* **Items listed in a dataset**
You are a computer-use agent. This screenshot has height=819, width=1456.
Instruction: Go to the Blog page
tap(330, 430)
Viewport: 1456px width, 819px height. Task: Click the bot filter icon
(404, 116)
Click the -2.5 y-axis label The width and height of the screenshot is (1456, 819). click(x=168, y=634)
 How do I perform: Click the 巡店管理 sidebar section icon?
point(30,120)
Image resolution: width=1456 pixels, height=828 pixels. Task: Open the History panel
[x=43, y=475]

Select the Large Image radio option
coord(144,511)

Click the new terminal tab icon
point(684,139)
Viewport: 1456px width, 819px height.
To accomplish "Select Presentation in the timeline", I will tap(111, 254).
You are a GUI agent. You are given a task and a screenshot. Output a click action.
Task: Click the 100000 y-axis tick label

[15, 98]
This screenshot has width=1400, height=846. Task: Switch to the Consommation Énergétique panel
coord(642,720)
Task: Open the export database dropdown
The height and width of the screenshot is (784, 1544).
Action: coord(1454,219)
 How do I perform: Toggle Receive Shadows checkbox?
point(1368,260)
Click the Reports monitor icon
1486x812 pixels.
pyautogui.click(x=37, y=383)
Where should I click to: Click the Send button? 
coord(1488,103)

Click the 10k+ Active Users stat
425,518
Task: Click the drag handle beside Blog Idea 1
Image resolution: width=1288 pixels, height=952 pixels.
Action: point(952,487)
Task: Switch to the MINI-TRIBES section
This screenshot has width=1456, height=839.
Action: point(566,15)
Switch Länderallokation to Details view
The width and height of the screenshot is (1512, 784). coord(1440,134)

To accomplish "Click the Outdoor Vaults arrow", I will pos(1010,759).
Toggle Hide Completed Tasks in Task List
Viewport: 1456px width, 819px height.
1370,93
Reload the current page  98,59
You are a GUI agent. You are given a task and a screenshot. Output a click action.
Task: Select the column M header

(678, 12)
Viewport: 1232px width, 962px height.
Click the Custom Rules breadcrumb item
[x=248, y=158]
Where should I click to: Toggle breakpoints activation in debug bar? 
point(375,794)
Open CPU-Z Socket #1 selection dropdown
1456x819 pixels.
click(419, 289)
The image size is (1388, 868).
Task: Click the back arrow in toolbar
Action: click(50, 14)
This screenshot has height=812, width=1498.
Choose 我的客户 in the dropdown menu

* **How to complete this task**
Set down the records above once more, exactly as they stand.

* **Solution to this problem**
You are a computer-use agent. This screenshot has height=819, width=1456.
Instruction: Go to the Blog page
tap(330, 430)
Viewport: 1456px width, 819px height. Task: Click the bot filter icon
(404, 116)
Click the -2.5 y-axis label The width and height of the screenshot is (1456, 819). click(x=168, y=634)
 How do I perform: Click the 巡店管理 sidebar section icon?
point(30,120)
Image resolution: width=1456 pixels, height=828 pixels. Task: Open the History panel
[x=43, y=475]

Select the Large Image radio option
coord(144,511)

Click the new terminal tab icon
point(684,139)
Viewport: 1456px width, 819px height.
To accomplish "Select Presentation in the timeline", I will tap(111, 254).
You are a GUI agent. You are given a task and a screenshot. Output a click action.
Task: Click the 100000 y-axis tick label

[15, 98]
This screenshot has width=1400, height=846. Task: Switch to the Consommation Énergétique panel
coord(642,720)
Task: Open the export database dropdown
The height and width of the screenshot is (784, 1544).
Action: coord(1454,219)
 How do I perform: Toggle Receive Shadows checkbox?
point(1368,260)
Click the Reports monitor icon
1486x812 pixels.
pyautogui.click(x=37, y=383)
Where should I click to: Click the Send button? 
coord(1488,103)

Click the 10k+ Active Users stat
425,518
Task: Click the drag handle beside Blog Idea 1
Image resolution: width=1288 pixels, height=952 pixels.
Action: point(952,487)
Task: Switch to the MINI-TRIBES section
This screenshot has width=1456, height=839.
Action: point(566,15)
Switch Länderallokation to Details view
The width and height of the screenshot is (1512, 784). coord(1440,134)

To accomplish "Click the Outdoor Vaults arrow", I will pos(1010,759).
Toggle Hide Completed Tasks in Task List
Viewport: 1456px width, 819px height.
1370,93
Reload the current page  98,59
You are a GUI agent. You are given a task and a screenshot. Output a click action.
Task: Select the column M header

(678, 12)
Viewport: 1232px width, 962px height.
Click the Custom Rules breadcrumb item
[x=248, y=158]
Where should I click to: Toggle breakpoints activation in debug bar? 
point(375,794)
Open CPU-Z Socket #1 selection dropdown
1456x819 pixels.
click(419, 289)
The image size is (1388, 868).
Task: Click the back arrow in toolbar
Action: click(50, 14)
This screenshot has height=812, width=1498.
Choose 我的客户 in the dropdown menu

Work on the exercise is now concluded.